- Born: David Lloyd Blackwood November 7, 1941 Wesleyville, Newfoundland
- Died: July 2, 2022 (aged 80) Port Hope, Ontario, Canada
- Education: Ontario College of Art and Design
- Known for: graphic artist
- Website: www.davidblackwood.com

= David Blackwood =

Canadian artist (1941–2022)

David Lloyd Blackwood (November 7, 1941 – July 2, 2022) was a Canadian artist known chiefly for his intaglio prints, often depicting dramatic historical scenes of Newfoundland outport life and industry, such as shipwrecks, seal hunting, iceberg encounters and resettlement. He also created paintings, drawings and woodcuts. His work is considered "unrepentantly nationalistic".

==Early life==
Blackwood was born in Wesleyville, Newfoundland, on November 7, 1941. His family was involved in seafaring, which guided the artwork he later made. He opened his first art studio in 1956, and was awarded a scholarship three years later to study at the Ontario College of Art. After graduating in 1963, he remained in Ontario, where he became Art Master at Trinity College School in Port Hope.

==Career==
Blackwood's artwork was exhibited at the National Gallery of Canada by the time he was 23 years old. He worked on a series of fifty etchings titled The Lost Party, depicting a provincial sealing disaster in 1914, throughout the 1960s and into the early 1970s. This became one of the most extensive series of thematically related prints in Canadian history. He was also involved in establishing an art gallery at the University of Toronto Mississauga, a campus of the University of Toronto in 1969. It was consequently called the Blackwood Gallery when it was inaugurated in 1992. He ultimately had 90 solo exhibitions and two major retrospective exhibitions. His art was displayed internationally at Windsor Castle as part of the Royal Collection, the National Gallery of Australia, and at the Uffizi in Florence.
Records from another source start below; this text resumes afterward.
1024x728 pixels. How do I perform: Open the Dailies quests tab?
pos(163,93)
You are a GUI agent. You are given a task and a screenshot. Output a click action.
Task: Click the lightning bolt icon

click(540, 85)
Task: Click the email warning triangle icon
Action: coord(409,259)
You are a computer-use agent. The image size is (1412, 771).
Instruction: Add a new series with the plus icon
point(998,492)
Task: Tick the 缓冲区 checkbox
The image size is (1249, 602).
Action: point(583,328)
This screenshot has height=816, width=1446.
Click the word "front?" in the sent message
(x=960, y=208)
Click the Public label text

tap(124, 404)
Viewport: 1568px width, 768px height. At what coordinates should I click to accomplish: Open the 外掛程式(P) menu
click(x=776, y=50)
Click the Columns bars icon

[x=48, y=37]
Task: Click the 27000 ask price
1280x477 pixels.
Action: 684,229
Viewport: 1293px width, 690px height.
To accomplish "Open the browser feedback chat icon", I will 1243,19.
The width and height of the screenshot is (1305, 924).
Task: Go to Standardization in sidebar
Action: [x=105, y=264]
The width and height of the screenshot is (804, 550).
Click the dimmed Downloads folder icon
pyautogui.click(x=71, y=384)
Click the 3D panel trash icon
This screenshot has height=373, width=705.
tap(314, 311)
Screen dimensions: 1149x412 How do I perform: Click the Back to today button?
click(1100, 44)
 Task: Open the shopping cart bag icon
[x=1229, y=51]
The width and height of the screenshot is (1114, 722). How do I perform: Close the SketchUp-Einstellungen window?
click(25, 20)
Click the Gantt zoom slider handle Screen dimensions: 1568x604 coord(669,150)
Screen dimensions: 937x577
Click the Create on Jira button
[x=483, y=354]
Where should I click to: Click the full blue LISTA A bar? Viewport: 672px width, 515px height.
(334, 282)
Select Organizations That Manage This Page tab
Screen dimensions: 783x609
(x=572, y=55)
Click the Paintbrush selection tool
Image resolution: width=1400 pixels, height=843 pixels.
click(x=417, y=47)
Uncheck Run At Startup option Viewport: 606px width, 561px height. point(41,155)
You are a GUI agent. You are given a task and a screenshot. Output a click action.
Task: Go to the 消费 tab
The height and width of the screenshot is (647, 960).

Blackwood was the focus of a 1976 documentary film, Blackwood, which was produced by the National Film Board of Canada. It was nominated for an Academy Award for Documentary Short Subject, and earned ten international film awards. His work was covered in The Art of David Blackwood, published by William Gough in 1988. It was also the subject of three other key publications: The Wake of the Great Sealers (1973), David Blackwood: Master Printmaker (2001, also by Gough), and Black Ice: David Blackwood Prints of Newfoundland (2011). In 2003, he became the first practicing artist to be named Honorary Chairman of the Art Gallery of Ontario (AGO), which maintains a Blackwood Research Centre and a major collection of his work. His collection of prints titled Black Ice went on national tour from 2011 to 2012. In 2025, the AGO exhibited Blackwood's
work in a major retrospective.

==Personal life and death==
Blackwood was married to Anita until his death. He resided in Port Hope throughout his later years while keeping a studio in Wesleyville, Newfoundland and Labrador. He was hospitalized for two years during the mid-2010s due to a life-threatening illness.

Blackwood died on July 2, 2022, at his home in Port Hope. He was 80, and suffered from an unspecified long illness prior to his death.

==Awards and honours==
Blackwood was an associate of the Royal Canadian Academy of Arts. He was granted an honorary Doctor of Letters by Memorial University of Newfoundland and an honorary Doctor of Laws by the University of Calgary in 1992. He was appointed a member of the Order of Canada in April 1993 and invested ten months later in February of the following year. He later received the Order of Ontario in 2002. Blackwood was the recipient of the Queen Elizabeth II Golden Jubilee Medal (2002) and the Queen Elizabeth II Diamond Jubilee Medal (2012).

A street in Sarnia, Ontario, David Blackwood Drive, is named in his honour.